'''

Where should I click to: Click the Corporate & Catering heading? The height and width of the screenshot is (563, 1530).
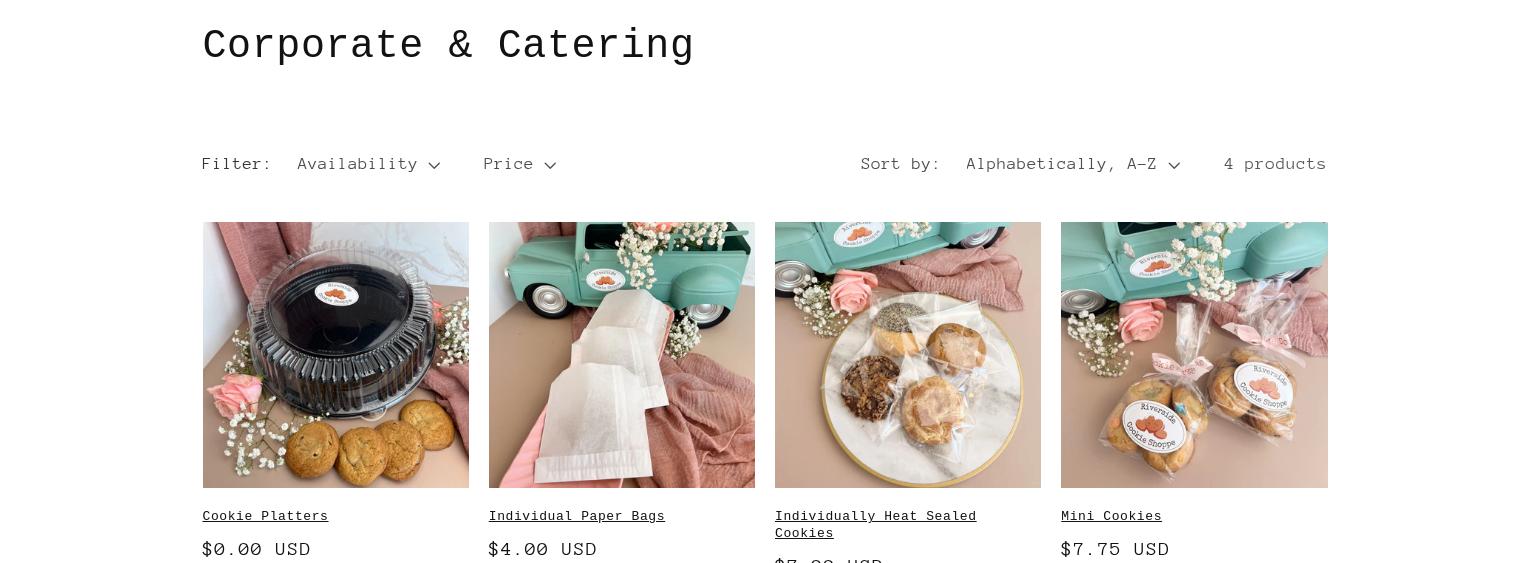click(x=448, y=45)
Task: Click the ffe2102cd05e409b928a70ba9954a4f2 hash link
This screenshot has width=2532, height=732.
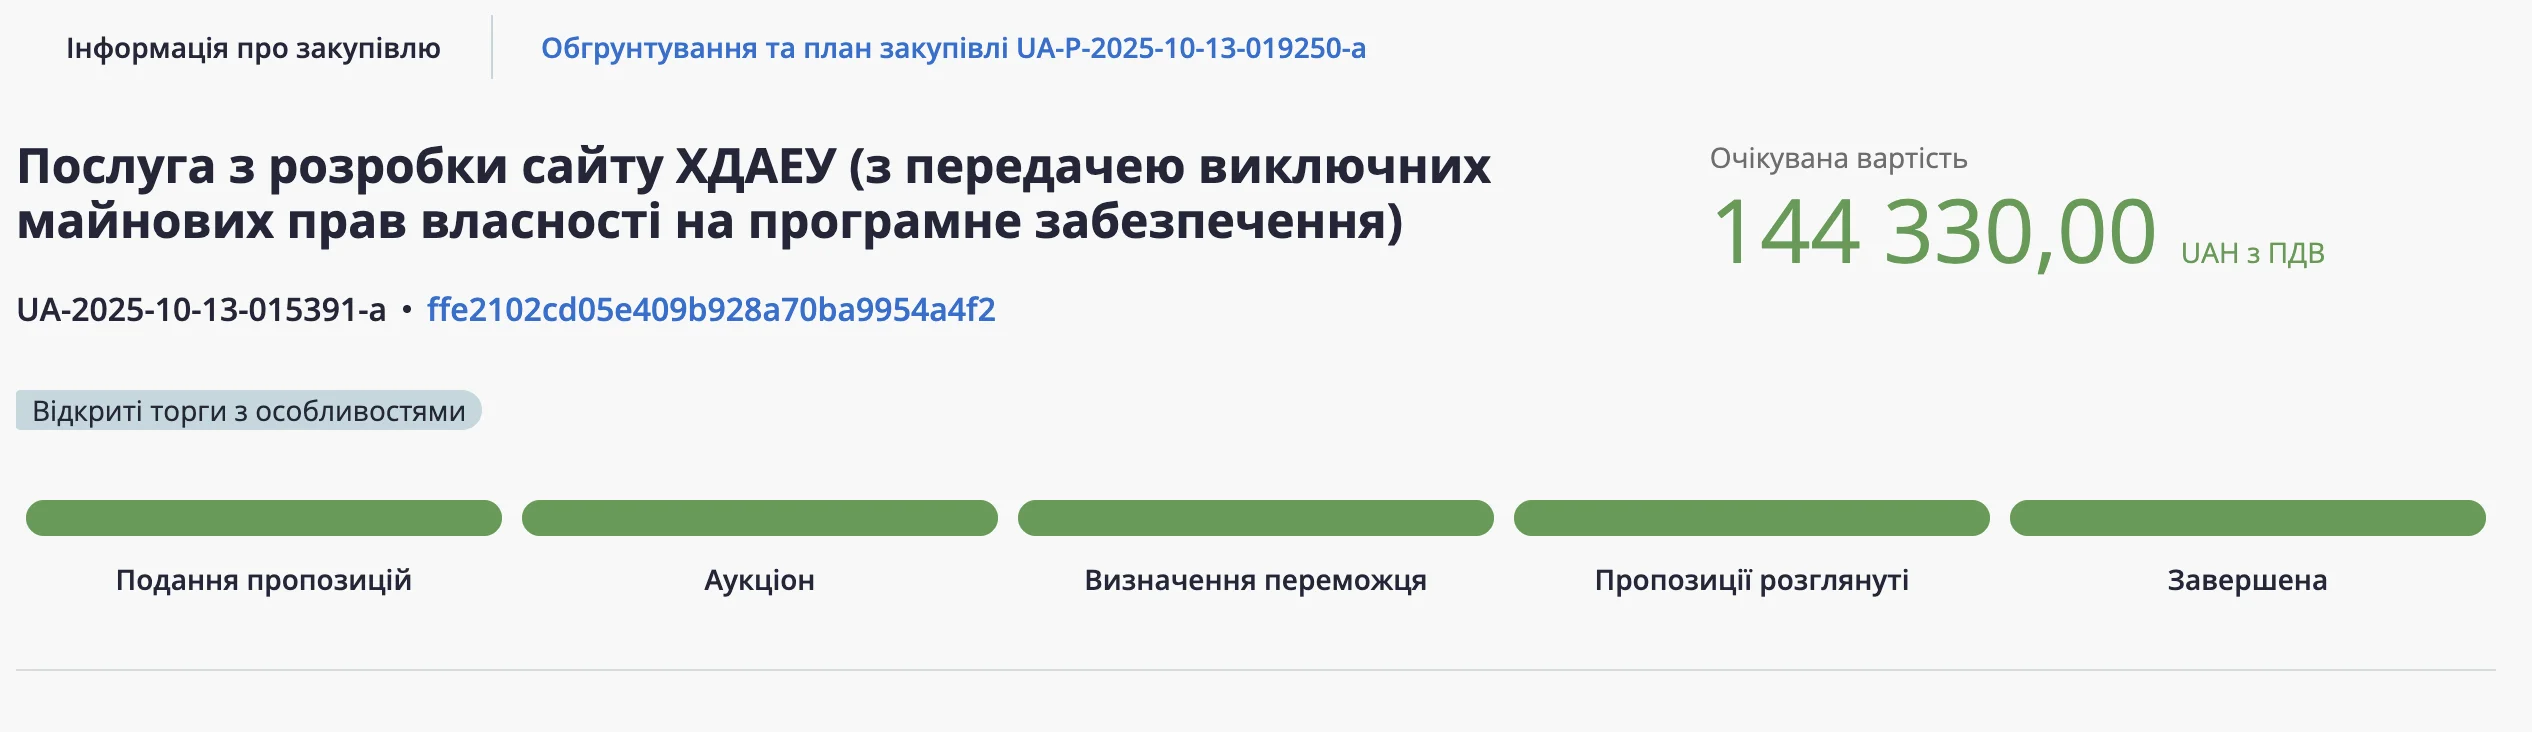Action: pyautogui.click(x=711, y=310)
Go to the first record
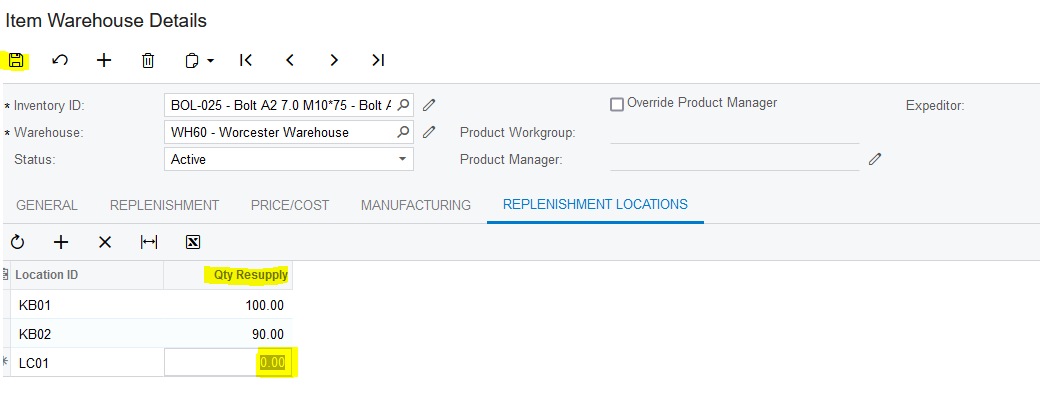 [x=246, y=60]
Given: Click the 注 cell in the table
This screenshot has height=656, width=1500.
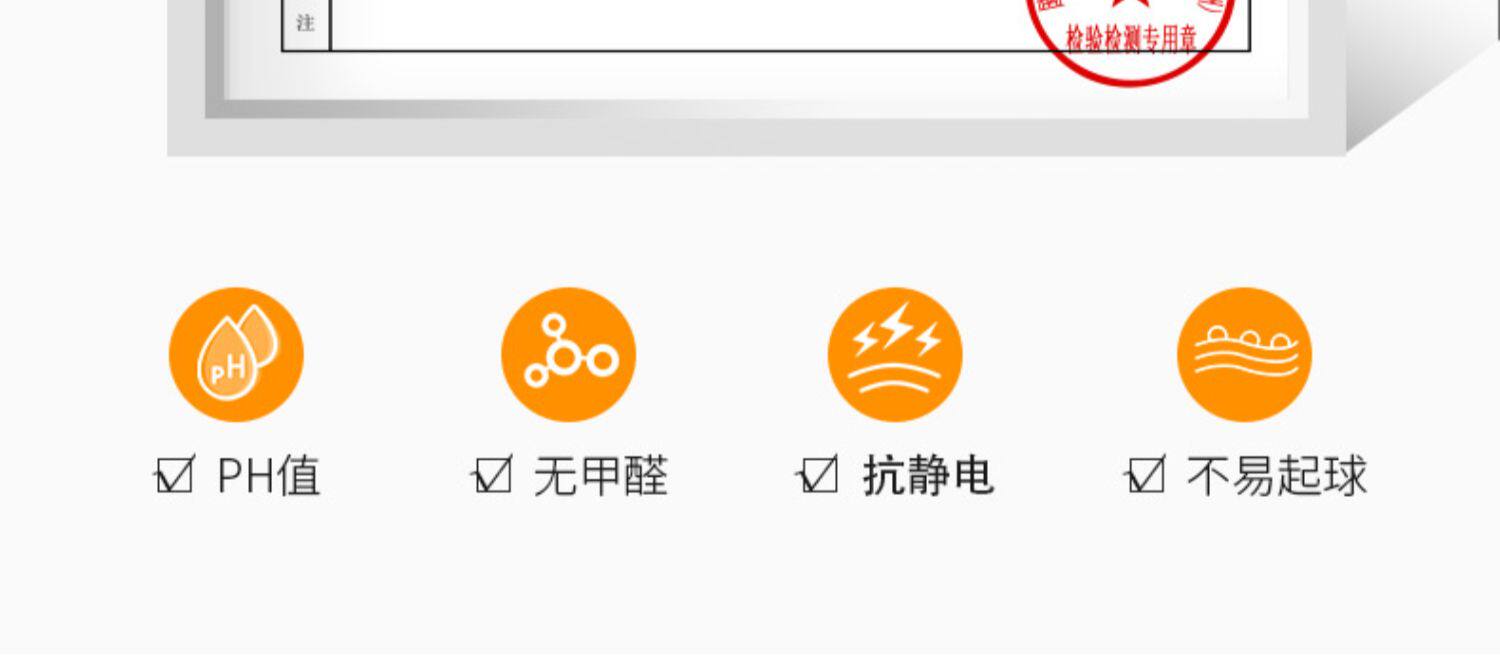Looking at the screenshot, I should (x=306, y=24).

'''

TO DO> Transcribe every line of the listing above word for word, but leave out the pictures.

THE COMPLETED TASK>
Where should I click to: Click the Corporate & Catering heading? The height and width of the screenshot is (563, 1530).
click(x=448, y=45)
Task: Click the ffe2102cd05e409b928a70ba9954a4f2 hash link
This screenshot has width=2532, height=732.
Action: pyautogui.click(x=711, y=310)
Go to the first record
 [x=246, y=60]
Given: Click the 注 cell in the table
This screenshot has height=656, width=1500.
Looking at the screenshot, I should (x=306, y=24).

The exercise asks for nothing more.